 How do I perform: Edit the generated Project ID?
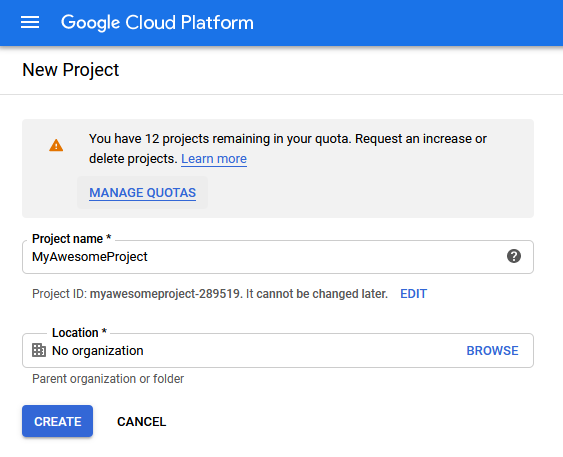(x=413, y=294)
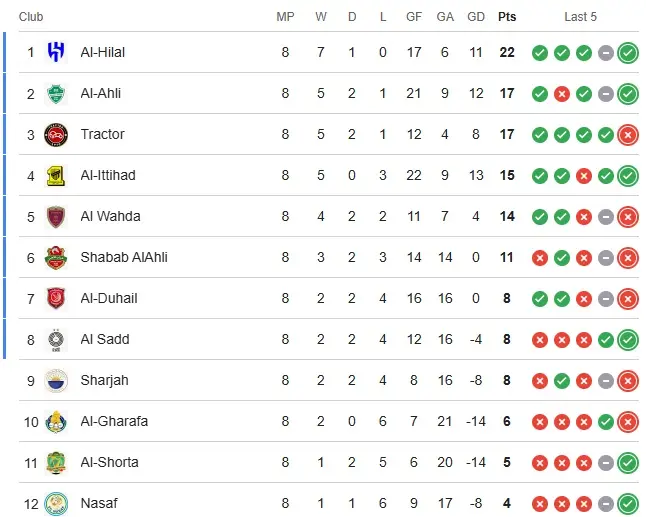The image size is (646, 517).
Task: Open the Nasaf team name link
Action: tap(98, 503)
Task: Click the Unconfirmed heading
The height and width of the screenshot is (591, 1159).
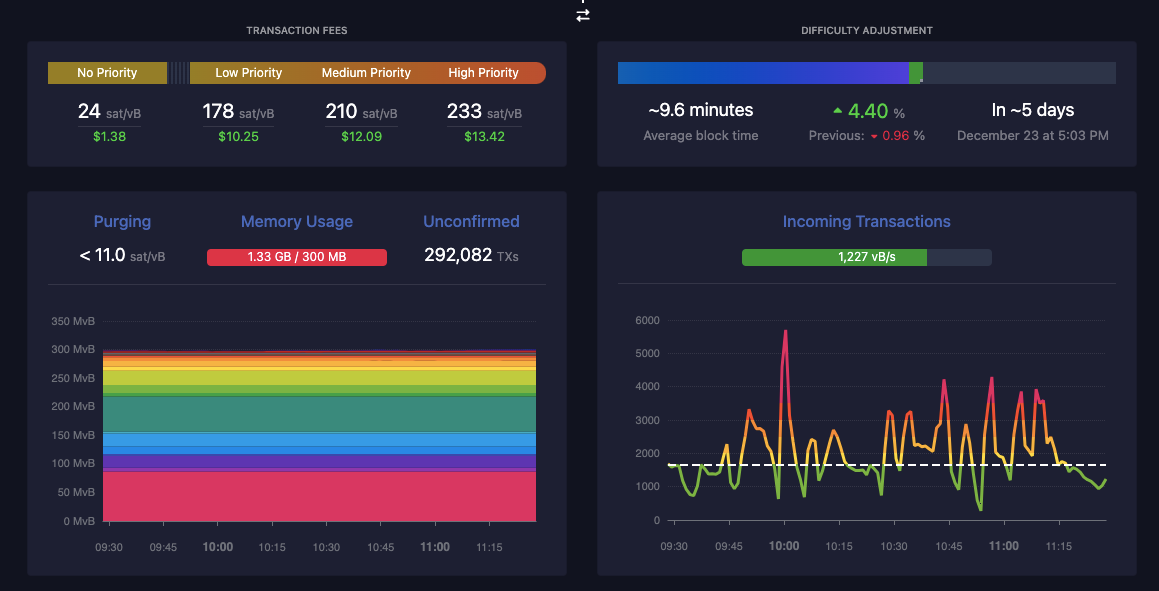Action: coord(471,222)
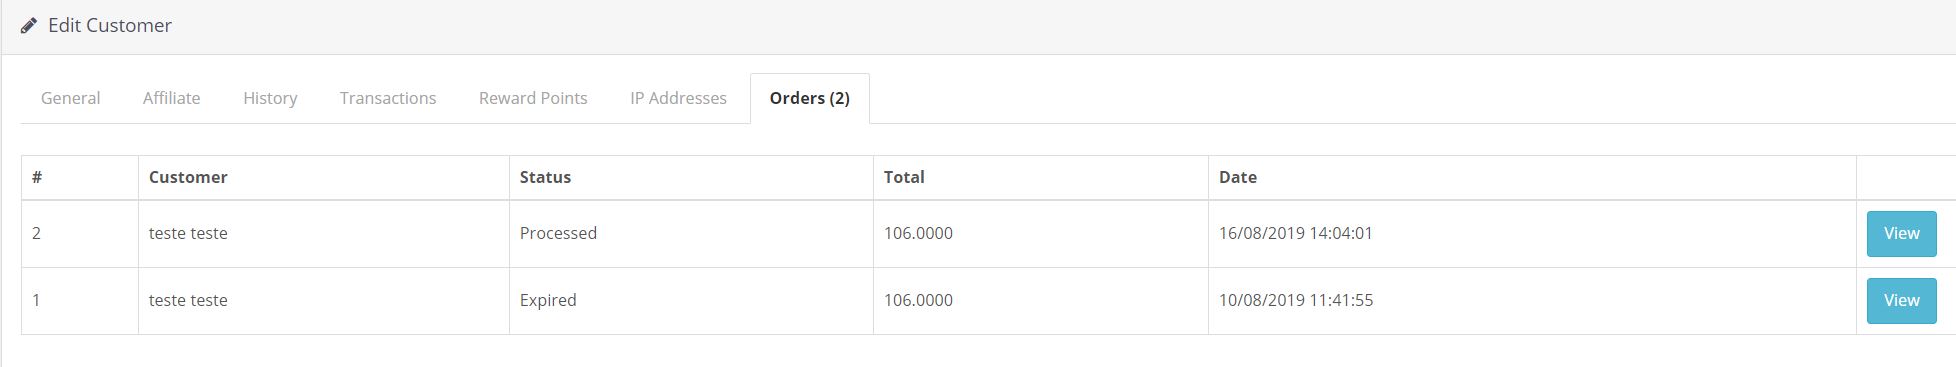This screenshot has height=367, width=1956.
Task: View the Expired order number 1
Action: pos(1901,300)
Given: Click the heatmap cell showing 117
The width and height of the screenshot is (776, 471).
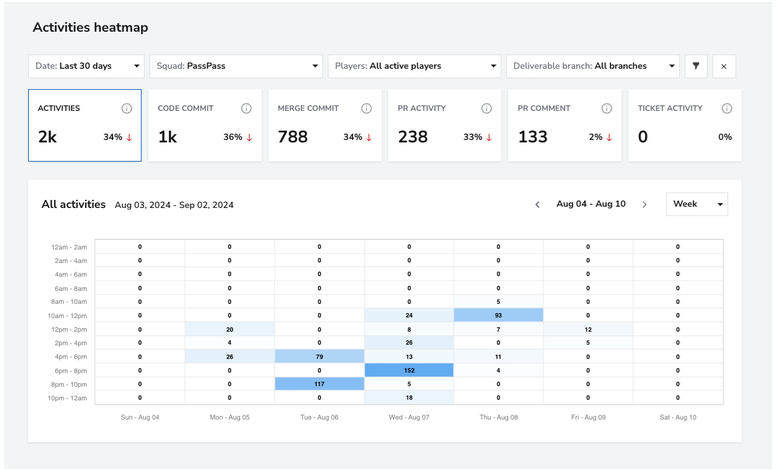Looking at the screenshot, I should coord(319,384).
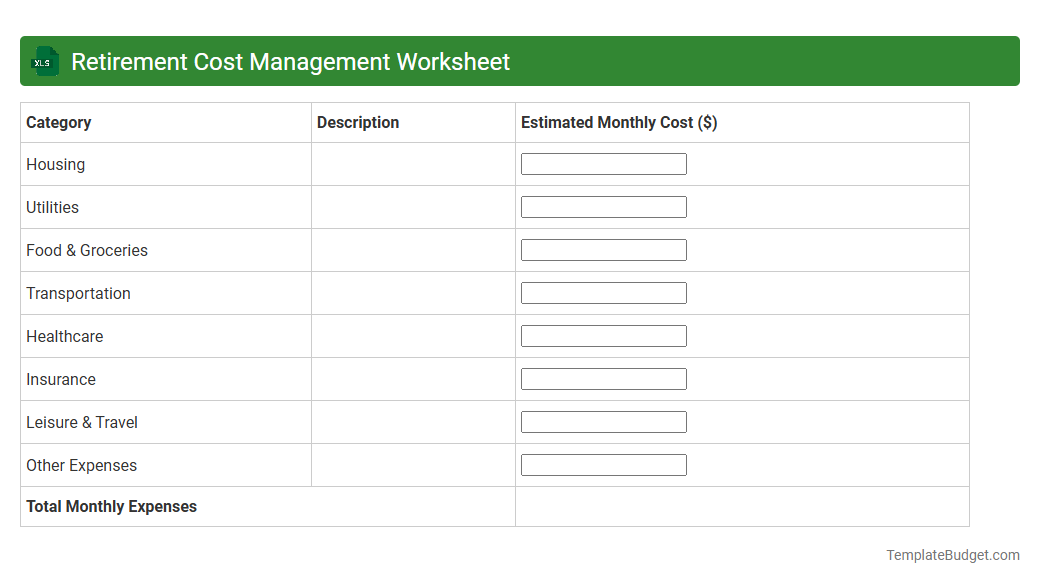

* _WORK TO COMPLETE_:
Write out exactly and only the lines that run from the start of the data above through the line containing "Task: Click the Unconfirmed heading", leaving the pictures out.

* _RESPONSE TO THIS TASK_:
 How do I perform: Edit the generated Project ID?
(x=413, y=294)
The image size is (646, 517).
Task: Open the Nasaf team name link
Action: tap(98, 503)
Task: Click the Unconfirmed heading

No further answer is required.